◆ **Instructions for the task**:
Repeat the entire listing below exactly.

◆ **Given information**:
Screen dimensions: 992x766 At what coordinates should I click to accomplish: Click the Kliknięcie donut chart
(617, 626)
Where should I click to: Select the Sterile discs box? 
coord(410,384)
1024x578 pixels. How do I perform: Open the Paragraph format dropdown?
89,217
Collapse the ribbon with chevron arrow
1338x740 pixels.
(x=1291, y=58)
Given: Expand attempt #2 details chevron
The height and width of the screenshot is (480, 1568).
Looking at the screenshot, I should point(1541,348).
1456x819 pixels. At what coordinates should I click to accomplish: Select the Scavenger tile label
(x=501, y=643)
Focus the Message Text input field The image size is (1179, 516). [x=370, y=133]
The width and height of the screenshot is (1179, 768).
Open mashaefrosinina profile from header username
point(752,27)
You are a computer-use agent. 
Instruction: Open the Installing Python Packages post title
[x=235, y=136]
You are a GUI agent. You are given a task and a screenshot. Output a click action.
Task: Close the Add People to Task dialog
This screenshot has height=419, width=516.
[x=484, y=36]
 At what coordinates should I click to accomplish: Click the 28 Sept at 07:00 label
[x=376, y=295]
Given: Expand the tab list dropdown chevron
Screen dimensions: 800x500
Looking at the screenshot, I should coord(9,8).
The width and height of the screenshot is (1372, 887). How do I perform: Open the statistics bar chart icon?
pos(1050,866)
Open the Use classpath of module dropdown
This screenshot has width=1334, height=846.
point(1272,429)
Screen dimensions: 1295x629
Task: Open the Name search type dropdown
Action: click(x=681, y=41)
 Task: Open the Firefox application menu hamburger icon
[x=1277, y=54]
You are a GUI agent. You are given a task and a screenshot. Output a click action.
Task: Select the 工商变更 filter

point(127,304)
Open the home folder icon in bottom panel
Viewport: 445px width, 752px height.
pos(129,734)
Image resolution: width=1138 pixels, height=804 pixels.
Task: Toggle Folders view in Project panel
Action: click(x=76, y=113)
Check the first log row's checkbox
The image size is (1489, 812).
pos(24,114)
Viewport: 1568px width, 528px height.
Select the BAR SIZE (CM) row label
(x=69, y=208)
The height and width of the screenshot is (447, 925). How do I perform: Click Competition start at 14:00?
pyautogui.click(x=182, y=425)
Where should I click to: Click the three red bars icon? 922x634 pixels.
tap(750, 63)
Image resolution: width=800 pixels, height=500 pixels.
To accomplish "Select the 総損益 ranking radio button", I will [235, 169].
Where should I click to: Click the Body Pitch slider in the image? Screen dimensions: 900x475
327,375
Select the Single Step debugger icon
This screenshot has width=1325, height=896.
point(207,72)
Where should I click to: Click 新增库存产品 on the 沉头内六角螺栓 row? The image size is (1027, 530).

◆ **Answer**:
Screen dimensions: 992x766 At what coordinates should I click to accomplish: Click the Kliknięcie donut chart
(617, 626)
Where should I click to: Select the Sterile discs box? 
coord(410,384)
1024x578 pixels. How do I perform: Open the Paragraph format dropdown?
89,217
Collapse the ribbon with chevron arrow
1338x740 pixels.
(x=1291, y=58)
Given: Expand attempt #2 details chevron
The height and width of the screenshot is (480, 1568).
Looking at the screenshot, I should point(1541,348).
1456x819 pixels. At what coordinates should I click to accomplish: Select the Scavenger tile label
(x=501, y=643)
Focus the Message Text input field The image size is (1179, 516). [x=370, y=133]
The width and height of the screenshot is (1179, 768).
Open mashaefrosinina profile from header username
point(752,27)
You are a computer-use agent. 
Instruction: Open the Installing Python Packages post title
[x=235, y=136]
You are a GUI agent. You are given a task and a screenshot. Output a click action.
Task: Close the Add People to Task dialog
This screenshot has height=419, width=516.
[x=484, y=36]
 At what coordinates should I click to accomplish: Click the 28 Sept at 07:00 label
[x=376, y=295]
Given: Expand the tab list dropdown chevron
Screen dimensions: 800x500
Looking at the screenshot, I should coord(9,8).
The width and height of the screenshot is (1372, 887). How do I perform: Open the statistics bar chart icon?
pos(1050,866)
Open the Use classpath of module dropdown
This screenshot has width=1334, height=846.
point(1272,429)
Screen dimensions: 1295x629
Task: Open the Name search type dropdown
Action: click(x=681, y=41)
 Task: Open the Firefox application menu hamburger icon
[x=1277, y=54]
You are a GUI agent. You are given a task and a screenshot. Output a click action.
Task: Select the 工商变更 filter

point(127,304)
Open the home folder icon in bottom panel
Viewport: 445px width, 752px height.
pos(129,734)
Image resolution: width=1138 pixels, height=804 pixels.
Task: Toggle Folders view in Project panel
Action: click(x=76, y=113)
Check the first log row's checkbox
The image size is (1489, 812).
pos(24,114)
Viewport: 1568px width, 528px height.
Select the BAR SIZE (CM) row label
(x=69, y=208)
The height and width of the screenshot is (447, 925). How do I perform: Click Competition start at 14:00?
pyautogui.click(x=182, y=425)
Where should I click to: Click the three red bars icon? 922x634 pixels.
tap(750, 63)
Image resolution: width=800 pixels, height=500 pixels.
To accomplish "Select the 総損益 ranking radio button", I will [235, 169].
Where should I click to: Click the Body Pitch slider in the image? Screen dimensions: 900x475
327,375
Select the Single Step debugger icon
This screenshot has width=1325, height=896.
point(207,72)
Where should I click to: Click 新增库存产品 on the 沉头内六角螺栓 row? The image size is (1027, 530).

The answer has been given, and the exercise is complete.